A partir daqui haverá spoilers – em especial para quem não viu as outras temporadas
Como a partir de agora vou comentar fatos mostrados na sexta temporada, é fundamental lembrar que haverá spoilers para quem ainda não viu os nove episódios exibidos originalmente na TV britânica em 2015 – e também para quem ainda não assistiu às temporadas anteriores.
Quem ainda não viu Downton Abbey até o final deveria parar de ler aqui.
A sexta temporada se passa em 1925, 13 anos após o começo da saga
Os nove episódios da sexta e última temporada se passam em 1925. Treze anos, portanto, depois do início da saga – no primeiro episódio da primeira temporada, chega a Downton Abbey, a mansão do conde de Grantham, no condado de York, a notícia de que o Titanic tinha afundado em sua viagem inaugural, em 15 de abril de 1912.
Um dos temas centrais do primeiro episódio agora – e também de todos os demais desta sexta temporada – é a necessidade de cortar gastos, reduzir o número de empregados. Robert, o conde (Hugh Bonneville), tem certeza de que os tempos mudaram, e é preciso reduzir custos – e até o mordomo, Mr. Carson (Jim Carter), que é muitíssimo mais realista que qualquer rei, admite que tem que enxugar o pessoal, mesmo a equipe de serviçais estando bem menor do que já havia sido no passado.
A certa altura, o próprio Mr. Carson diz: – “Dentro de 20 anos, duvido que haja um lacaio trabalhando em Downton. Lady Edith já vive sem criada. E, se acontecesse de Anna sair, duvido que Lady Mary procuraria uma substituta”.
Lady Mary Crawley (Michelle Dockery) é a filha primogênita do conde, que ficou viúva no finalzinho da terceira temporada. Lady Edith (Laura Carmichael) é a segunda filha. Anna (Joanne Froggatt) é a criada de caráter perfeito, que se casou com John Bates (Brendan Coyle), o valet do conde.
Há, ao longo de toda a temporada, diversas, diversas, diversas ocasiões em que aparece o tema cortar gastos, reduzir a criadagem.
Não é com prazer que a família admite isso – até porque são pessoas boas, que têm apreço pelos serviçais e não gostariam que qualquer um deles perdesse o emprego. Mas todos entendem que é necessário mudar – ou então acaba.
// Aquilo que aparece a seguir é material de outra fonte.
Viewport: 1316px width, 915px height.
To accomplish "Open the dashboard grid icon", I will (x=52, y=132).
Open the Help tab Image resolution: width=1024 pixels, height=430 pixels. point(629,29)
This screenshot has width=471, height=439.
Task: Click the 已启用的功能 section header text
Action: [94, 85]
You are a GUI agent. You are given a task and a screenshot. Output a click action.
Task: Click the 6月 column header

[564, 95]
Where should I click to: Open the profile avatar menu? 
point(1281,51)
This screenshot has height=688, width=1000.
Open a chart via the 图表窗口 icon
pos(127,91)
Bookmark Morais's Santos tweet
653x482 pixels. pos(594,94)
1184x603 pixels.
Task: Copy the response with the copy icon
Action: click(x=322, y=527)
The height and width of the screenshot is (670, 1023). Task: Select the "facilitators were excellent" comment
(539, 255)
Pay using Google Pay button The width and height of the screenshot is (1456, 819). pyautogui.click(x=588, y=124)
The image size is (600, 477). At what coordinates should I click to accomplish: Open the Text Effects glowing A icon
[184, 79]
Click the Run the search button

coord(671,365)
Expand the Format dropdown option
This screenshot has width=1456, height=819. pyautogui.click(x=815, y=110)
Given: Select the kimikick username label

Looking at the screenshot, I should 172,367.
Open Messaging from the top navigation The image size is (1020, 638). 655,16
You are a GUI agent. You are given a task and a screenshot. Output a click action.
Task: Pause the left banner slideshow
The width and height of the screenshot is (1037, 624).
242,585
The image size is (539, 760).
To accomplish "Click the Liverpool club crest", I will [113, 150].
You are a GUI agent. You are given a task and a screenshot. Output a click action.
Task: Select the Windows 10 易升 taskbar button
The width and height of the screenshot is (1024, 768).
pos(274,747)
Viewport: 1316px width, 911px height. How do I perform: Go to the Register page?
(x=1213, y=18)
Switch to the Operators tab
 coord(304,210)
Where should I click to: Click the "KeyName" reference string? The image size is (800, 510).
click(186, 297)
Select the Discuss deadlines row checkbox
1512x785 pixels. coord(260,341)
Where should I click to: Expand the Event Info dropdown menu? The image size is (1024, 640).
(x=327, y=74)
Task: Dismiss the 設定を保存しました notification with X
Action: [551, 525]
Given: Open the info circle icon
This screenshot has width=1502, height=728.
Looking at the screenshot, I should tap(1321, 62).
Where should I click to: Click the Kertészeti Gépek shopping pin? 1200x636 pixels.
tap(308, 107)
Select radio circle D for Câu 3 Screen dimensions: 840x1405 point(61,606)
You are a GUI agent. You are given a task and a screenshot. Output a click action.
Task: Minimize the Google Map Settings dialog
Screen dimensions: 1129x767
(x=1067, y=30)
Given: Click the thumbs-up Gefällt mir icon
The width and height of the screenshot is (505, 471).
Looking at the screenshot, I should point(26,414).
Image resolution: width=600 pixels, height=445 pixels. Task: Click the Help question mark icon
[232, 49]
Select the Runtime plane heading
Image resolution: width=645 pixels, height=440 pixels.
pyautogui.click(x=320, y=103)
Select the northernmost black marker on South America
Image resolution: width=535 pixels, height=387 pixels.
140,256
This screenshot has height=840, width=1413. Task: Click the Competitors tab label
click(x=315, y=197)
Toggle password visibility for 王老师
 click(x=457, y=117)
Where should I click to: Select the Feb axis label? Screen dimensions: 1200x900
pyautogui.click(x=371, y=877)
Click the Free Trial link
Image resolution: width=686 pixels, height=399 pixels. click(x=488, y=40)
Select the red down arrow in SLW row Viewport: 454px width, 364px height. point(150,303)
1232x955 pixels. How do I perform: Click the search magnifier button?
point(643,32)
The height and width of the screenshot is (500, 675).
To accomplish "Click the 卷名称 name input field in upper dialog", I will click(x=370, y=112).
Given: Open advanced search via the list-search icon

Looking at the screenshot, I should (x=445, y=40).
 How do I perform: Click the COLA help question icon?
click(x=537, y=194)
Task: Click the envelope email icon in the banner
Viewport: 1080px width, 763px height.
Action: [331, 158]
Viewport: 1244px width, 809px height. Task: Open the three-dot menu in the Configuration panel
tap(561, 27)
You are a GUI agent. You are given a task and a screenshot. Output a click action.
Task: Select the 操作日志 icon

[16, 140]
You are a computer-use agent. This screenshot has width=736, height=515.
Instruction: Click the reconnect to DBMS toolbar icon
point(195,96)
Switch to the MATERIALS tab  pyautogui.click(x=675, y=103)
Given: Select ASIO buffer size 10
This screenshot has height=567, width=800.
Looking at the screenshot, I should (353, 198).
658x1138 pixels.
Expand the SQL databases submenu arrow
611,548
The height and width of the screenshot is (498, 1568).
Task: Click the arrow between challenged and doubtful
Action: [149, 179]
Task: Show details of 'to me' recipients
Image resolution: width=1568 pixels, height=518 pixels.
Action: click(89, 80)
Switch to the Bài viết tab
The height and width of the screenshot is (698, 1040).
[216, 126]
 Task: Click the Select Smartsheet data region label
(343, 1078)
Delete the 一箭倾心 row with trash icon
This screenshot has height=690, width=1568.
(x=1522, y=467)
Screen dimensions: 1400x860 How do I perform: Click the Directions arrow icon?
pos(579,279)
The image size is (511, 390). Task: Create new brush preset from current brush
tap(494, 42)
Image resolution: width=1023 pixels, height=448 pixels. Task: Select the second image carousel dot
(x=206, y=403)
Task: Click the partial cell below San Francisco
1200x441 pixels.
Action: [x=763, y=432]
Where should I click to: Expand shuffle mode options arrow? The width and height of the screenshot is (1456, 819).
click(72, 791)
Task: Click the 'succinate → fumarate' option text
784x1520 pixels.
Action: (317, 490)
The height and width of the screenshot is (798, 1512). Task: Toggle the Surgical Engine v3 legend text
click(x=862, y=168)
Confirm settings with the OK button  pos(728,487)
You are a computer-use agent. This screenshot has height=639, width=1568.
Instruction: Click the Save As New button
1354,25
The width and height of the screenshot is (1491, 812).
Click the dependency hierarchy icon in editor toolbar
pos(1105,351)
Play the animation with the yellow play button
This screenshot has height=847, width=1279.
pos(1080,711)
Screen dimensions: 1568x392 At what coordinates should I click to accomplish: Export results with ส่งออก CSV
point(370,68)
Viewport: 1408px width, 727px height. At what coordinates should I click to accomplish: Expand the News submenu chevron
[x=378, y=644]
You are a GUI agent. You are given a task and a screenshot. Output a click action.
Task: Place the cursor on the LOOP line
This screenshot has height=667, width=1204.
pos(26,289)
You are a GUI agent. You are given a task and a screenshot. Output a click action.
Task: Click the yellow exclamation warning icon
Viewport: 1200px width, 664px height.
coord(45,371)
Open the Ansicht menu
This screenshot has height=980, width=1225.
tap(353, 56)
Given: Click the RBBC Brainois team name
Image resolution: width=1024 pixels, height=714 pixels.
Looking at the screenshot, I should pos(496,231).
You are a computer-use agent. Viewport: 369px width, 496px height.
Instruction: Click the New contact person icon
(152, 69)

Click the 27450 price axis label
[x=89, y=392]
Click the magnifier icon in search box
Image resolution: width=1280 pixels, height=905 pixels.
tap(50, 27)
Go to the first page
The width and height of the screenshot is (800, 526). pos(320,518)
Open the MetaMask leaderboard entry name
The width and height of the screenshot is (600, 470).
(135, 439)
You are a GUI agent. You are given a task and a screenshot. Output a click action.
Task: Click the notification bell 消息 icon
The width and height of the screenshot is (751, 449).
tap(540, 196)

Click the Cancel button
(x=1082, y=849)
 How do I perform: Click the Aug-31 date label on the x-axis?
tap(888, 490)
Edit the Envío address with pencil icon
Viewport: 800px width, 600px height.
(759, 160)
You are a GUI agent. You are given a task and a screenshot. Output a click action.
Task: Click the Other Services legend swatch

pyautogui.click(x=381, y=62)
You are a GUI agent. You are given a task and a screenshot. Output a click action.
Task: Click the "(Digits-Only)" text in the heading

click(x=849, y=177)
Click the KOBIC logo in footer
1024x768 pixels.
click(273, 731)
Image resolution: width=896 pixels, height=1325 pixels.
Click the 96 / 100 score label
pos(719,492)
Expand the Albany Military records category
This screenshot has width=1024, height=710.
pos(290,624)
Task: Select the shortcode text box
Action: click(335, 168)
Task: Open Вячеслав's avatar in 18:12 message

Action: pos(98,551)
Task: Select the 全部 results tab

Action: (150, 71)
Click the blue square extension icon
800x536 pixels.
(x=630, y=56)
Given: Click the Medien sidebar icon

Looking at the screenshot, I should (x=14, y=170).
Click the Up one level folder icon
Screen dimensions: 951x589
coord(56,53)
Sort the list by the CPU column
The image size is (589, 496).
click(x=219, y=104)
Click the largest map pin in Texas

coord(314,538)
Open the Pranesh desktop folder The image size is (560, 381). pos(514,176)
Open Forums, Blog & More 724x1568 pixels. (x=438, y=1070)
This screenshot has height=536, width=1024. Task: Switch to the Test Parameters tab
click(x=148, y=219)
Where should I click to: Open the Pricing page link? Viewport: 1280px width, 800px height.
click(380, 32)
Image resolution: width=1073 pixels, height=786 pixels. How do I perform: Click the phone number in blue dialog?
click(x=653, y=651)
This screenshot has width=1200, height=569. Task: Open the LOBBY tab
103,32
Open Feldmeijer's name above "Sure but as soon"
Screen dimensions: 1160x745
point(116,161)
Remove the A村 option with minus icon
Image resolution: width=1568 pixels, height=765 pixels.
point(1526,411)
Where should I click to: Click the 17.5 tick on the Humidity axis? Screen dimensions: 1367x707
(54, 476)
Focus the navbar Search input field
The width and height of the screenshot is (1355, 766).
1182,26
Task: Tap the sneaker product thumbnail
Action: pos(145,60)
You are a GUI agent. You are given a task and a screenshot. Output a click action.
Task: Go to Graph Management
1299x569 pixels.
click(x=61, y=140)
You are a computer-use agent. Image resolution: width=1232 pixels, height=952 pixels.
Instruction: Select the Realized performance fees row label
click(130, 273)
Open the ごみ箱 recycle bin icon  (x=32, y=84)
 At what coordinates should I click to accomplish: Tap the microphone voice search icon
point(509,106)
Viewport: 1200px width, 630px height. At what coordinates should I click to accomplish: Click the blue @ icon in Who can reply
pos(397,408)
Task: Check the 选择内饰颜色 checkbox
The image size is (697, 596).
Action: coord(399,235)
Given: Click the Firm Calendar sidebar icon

O empregado mais dispensável, entre os que sobraram nos andares inferiores de Downton Abbey, é o criado mais antigo, que tem uma posição assim de submordomo, Thomas Barrow (Rob James-Collier, na foto acima). Barrow era um mau caráter insuportável, nas primeiras temporadas. Mas apanhou muito na vida, inclusive por ser homossexual, numa época em que a homossexualidade era crime que dava cadeia na Grã-Bretanha. Foi ficando isolado, sem amigos, sem aliados – e acabou se tornando uma pessoa melhor.
Numa fala que define o momento, o mordomo Carson diz a ele: – “Você é o submordomo, um cargo que remonta a lembranças de um mundo perdido – e ninguém sente mais dizer isso do que eu.”
Assim, mesmo antes de ser avisado de que vai de fato ser demitido, Barrow passa a procurar emprego. E vai vendo que, em 1925, as famílias que ainda podem pagar serviçais não procuram um criado, ou um valet, ou um motorista – mas alguém que faça tudo ao mesmo tempo, que seja tudo isso.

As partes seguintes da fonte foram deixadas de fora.